WHAT IS EXPECTED: Repeat the records below verbatim, and do not copy their pictures.

GIVEN RECORDS:
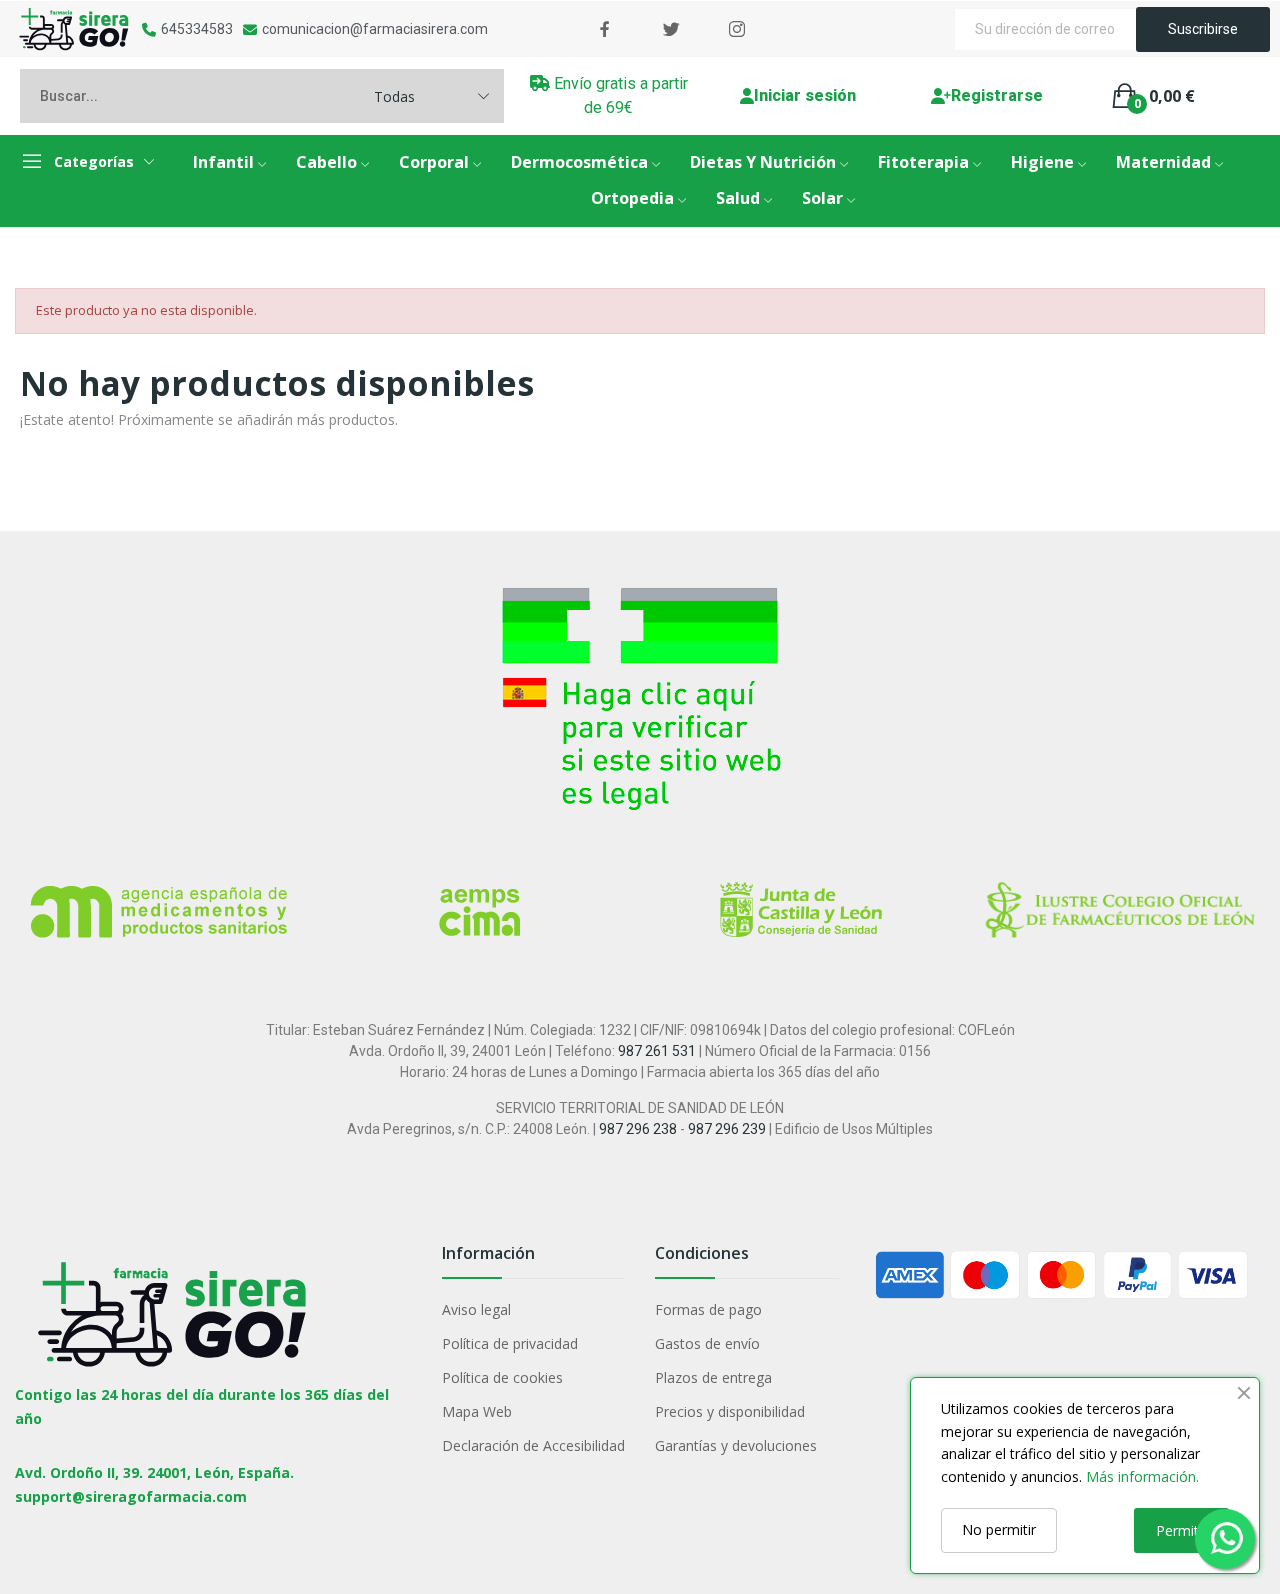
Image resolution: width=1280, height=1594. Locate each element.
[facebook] (605, 29)
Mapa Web (477, 1411)
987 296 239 (727, 1129)
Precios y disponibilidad (730, 1411)
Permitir (1181, 1530)
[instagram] (737, 29)
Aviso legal (476, 1309)
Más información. (1142, 1476)
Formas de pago (708, 1309)
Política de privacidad (510, 1343)
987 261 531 (657, 1051)
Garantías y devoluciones (736, 1445)
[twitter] (671, 29)
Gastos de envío (707, 1343)
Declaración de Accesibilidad (533, 1445)
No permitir (999, 1529)
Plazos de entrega (713, 1377)
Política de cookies (502, 1377)
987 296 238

OUTPUT OF THE EXERCISE:
Image resolution: width=1280, height=1594. Locate each element.
[facebook] (605, 29)
Mapa Web (477, 1411)
987 296 239 (727, 1129)
Precios y disponibilidad (730, 1411)
Permitir (1181, 1530)
[instagram] (737, 29)
Aviso legal (476, 1309)
Más información. (1142, 1476)
Formas de pago (708, 1309)
Política de privacidad (510, 1343)
987 261 531 (657, 1051)
Garantías y devoluciones (736, 1445)
[twitter] (671, 29)
Gastos de envío (707, 1343)
Declaración de Accesibilidad (533, 1445)
No permitir (999, 1529)
Plazos de entrega (713, 1377)
Política de cookies (502, 1377)
987 296 238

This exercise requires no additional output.